> **What to produce**: Count the lines of the data below that contain the string "heart", treating uppercase and lowercase as different, and reply with the number alone.

> **Data for processing**:
● ● ●

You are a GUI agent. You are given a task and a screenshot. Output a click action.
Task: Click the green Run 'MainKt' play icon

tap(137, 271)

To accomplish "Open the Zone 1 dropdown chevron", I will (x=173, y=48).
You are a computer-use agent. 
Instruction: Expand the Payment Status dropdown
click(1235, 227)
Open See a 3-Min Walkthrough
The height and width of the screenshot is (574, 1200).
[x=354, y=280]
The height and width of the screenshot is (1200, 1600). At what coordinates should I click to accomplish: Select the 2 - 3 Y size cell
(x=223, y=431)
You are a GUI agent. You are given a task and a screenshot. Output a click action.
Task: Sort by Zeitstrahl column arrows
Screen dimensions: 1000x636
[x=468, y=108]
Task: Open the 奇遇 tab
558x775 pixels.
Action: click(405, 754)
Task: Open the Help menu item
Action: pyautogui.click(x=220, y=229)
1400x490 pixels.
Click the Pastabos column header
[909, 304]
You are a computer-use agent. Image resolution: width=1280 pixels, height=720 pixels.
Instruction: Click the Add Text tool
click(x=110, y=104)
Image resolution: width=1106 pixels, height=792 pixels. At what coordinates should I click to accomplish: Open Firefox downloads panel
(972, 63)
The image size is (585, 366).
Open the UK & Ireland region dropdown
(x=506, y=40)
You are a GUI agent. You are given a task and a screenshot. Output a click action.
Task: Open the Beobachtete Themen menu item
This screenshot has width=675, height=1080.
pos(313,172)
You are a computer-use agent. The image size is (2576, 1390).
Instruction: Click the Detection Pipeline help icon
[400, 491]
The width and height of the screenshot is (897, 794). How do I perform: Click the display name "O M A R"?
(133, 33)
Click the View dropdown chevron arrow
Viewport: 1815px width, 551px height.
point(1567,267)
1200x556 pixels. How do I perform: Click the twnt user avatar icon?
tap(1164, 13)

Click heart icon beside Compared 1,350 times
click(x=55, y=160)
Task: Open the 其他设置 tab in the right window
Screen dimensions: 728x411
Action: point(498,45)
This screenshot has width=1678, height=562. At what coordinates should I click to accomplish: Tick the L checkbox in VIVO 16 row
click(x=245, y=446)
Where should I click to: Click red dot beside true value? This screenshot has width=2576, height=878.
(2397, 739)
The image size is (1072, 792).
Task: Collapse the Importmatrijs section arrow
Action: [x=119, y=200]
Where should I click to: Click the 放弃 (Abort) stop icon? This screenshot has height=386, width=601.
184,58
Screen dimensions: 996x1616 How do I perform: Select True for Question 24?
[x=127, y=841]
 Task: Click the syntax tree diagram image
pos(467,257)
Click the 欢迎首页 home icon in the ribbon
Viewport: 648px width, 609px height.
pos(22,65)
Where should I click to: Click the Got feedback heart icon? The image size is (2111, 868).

● ● ●

> **Solution for this problem**: 2